_DATASET EXCERPTS_:

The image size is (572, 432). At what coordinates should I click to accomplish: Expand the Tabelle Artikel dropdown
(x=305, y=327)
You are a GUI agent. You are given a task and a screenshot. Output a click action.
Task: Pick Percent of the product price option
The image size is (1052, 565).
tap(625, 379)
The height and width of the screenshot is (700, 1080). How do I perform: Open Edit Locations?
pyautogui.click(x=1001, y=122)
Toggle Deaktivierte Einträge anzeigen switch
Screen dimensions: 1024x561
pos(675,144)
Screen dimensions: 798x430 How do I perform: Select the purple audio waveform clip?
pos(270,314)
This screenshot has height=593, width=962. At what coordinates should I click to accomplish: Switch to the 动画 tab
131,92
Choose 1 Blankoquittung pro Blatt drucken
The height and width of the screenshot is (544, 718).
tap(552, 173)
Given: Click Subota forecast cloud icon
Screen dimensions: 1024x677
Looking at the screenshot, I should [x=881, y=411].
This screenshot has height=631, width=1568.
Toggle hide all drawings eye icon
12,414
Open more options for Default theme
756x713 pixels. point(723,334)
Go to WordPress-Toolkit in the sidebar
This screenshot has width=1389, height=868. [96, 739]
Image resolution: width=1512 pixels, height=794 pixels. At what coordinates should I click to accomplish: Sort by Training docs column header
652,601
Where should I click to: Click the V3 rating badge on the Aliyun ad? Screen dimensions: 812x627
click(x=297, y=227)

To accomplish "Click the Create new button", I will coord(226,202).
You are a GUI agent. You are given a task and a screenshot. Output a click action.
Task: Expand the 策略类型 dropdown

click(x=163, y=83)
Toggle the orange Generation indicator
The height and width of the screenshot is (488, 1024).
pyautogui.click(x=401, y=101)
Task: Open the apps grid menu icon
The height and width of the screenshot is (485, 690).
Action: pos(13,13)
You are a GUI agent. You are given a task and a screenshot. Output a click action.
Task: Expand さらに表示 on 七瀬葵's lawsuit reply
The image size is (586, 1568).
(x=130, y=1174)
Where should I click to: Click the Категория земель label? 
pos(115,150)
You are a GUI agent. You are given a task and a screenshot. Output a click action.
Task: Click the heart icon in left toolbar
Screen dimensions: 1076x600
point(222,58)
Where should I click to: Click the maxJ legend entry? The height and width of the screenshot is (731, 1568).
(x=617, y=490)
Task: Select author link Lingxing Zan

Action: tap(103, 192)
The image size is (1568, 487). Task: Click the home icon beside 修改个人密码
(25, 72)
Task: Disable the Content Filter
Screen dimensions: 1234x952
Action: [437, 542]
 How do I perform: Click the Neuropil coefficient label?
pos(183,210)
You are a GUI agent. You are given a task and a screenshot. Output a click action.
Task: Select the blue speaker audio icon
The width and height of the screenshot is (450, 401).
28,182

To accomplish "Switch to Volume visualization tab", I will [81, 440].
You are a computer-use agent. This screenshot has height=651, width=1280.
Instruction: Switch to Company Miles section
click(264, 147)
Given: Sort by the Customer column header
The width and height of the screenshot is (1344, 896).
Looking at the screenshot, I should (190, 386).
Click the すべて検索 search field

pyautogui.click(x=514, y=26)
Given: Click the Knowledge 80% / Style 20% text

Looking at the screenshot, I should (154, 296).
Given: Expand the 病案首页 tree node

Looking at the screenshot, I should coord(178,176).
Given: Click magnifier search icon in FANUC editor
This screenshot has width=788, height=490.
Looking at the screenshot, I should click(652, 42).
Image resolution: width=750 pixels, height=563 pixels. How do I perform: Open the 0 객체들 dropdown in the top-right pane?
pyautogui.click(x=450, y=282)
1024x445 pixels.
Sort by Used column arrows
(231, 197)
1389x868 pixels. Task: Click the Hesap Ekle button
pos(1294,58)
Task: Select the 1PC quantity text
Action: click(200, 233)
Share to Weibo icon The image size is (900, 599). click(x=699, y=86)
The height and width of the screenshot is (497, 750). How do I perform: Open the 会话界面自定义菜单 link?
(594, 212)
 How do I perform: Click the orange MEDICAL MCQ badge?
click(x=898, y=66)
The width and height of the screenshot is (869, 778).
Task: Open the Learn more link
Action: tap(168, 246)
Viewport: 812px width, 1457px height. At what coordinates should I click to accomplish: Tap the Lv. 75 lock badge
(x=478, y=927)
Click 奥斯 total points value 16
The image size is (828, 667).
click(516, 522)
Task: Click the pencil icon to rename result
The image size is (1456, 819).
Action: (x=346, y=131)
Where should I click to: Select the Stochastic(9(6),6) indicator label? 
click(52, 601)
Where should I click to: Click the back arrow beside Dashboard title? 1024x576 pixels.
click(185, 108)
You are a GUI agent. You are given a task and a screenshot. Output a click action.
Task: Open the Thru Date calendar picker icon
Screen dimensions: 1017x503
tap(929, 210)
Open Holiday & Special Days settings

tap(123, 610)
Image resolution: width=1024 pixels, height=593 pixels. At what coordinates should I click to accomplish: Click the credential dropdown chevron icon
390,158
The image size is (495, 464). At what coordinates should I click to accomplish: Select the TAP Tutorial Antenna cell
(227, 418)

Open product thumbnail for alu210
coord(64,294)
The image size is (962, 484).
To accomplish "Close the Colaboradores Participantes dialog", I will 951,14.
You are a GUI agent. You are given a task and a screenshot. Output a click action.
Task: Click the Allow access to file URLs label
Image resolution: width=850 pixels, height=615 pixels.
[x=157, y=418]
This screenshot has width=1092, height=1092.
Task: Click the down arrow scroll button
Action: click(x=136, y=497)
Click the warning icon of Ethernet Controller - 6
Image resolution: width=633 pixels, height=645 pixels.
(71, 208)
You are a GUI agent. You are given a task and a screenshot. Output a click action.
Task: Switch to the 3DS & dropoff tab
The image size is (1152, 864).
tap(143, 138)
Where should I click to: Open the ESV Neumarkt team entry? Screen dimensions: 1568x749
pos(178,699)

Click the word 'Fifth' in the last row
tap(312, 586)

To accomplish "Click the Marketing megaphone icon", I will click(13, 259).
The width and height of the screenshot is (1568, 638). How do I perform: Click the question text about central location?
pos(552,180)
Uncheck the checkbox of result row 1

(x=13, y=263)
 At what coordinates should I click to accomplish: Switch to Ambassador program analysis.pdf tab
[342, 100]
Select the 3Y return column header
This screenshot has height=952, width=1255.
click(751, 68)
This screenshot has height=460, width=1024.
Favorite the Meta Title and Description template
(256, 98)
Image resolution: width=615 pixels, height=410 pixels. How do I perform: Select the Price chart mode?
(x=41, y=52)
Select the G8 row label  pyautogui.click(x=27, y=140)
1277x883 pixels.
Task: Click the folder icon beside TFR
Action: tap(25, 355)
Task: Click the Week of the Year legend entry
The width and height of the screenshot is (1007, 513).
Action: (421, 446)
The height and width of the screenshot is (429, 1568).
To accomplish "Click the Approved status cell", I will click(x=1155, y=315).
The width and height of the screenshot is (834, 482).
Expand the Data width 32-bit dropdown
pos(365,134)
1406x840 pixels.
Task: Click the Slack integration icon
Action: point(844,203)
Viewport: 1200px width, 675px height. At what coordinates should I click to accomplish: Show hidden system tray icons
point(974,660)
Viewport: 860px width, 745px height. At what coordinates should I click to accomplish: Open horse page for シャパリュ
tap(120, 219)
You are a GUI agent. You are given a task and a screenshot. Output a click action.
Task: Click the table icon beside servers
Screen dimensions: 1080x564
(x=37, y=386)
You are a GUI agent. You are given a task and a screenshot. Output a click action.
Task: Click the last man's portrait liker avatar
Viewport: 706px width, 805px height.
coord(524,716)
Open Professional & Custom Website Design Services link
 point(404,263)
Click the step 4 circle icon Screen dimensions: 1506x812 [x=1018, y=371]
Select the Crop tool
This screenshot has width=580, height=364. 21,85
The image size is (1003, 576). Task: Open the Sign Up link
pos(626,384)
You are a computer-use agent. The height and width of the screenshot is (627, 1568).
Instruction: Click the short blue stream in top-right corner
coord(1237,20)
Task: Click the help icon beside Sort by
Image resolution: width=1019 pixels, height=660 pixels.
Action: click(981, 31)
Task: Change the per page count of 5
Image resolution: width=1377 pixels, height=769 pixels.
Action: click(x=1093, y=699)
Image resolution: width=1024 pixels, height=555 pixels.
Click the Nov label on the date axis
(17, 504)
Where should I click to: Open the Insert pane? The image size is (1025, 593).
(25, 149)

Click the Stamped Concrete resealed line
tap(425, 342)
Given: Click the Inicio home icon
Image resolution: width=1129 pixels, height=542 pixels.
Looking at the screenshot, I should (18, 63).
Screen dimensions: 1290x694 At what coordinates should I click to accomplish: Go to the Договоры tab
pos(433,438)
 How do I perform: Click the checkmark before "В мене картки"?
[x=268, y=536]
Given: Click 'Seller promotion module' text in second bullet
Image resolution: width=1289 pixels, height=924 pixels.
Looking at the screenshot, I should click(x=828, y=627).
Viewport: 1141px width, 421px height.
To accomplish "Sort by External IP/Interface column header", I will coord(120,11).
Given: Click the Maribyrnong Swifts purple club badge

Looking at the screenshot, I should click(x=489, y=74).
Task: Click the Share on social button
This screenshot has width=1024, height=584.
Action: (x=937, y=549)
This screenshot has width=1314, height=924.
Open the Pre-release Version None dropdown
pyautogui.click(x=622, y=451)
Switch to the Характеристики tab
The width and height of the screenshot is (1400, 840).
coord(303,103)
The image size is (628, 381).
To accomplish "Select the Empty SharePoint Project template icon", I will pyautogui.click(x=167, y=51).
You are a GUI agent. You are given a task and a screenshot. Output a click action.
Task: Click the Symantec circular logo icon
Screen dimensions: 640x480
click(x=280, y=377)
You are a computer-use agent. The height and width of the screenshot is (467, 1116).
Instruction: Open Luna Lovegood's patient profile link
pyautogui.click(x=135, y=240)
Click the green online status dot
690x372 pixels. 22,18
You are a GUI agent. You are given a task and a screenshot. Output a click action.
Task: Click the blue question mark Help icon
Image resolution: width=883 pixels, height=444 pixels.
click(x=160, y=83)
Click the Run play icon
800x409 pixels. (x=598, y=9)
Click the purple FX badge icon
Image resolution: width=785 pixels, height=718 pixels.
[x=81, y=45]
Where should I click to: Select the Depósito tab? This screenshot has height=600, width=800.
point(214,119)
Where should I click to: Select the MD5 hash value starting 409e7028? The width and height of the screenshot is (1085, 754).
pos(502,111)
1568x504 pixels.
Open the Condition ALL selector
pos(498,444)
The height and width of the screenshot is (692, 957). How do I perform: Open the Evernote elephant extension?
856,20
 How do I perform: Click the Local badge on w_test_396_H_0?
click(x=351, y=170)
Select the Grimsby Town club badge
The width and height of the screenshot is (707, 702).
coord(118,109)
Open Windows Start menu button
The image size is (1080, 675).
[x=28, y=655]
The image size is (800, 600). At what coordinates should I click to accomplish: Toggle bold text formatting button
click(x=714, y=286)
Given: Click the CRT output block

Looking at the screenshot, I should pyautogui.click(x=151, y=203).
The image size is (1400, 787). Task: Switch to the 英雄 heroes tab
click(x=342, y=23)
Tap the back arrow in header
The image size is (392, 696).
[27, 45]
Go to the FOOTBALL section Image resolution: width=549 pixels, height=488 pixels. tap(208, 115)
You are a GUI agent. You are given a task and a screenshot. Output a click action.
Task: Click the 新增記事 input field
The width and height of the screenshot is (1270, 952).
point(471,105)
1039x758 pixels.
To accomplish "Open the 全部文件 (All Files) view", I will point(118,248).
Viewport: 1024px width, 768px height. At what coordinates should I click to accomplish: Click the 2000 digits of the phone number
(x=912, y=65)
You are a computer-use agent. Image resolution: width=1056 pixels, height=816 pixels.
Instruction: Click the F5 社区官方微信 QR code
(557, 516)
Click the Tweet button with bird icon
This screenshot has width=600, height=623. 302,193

_TASK DESCRIPTION_: Extract the lines of the preceding material that run from the line with "Task: Click the Share on social button" through the line with "The image size is (628, 381).", inclusive, reproducing them exactly and adding nothing.

_TASK RESPONSE_:
Task: Click the Share on social button
This screenshot has width=1024, height=584.
Action: (x=937, y=549)
This screenshot has width=1314, height=924.
Open the Pre-release Version None dropdown
pyautogui.click(x=622, y=451)
Switch to the Характеристики tab
The width and height of the screenshot is (1400, 840).
coord(303,103)
The image size is (628, 381).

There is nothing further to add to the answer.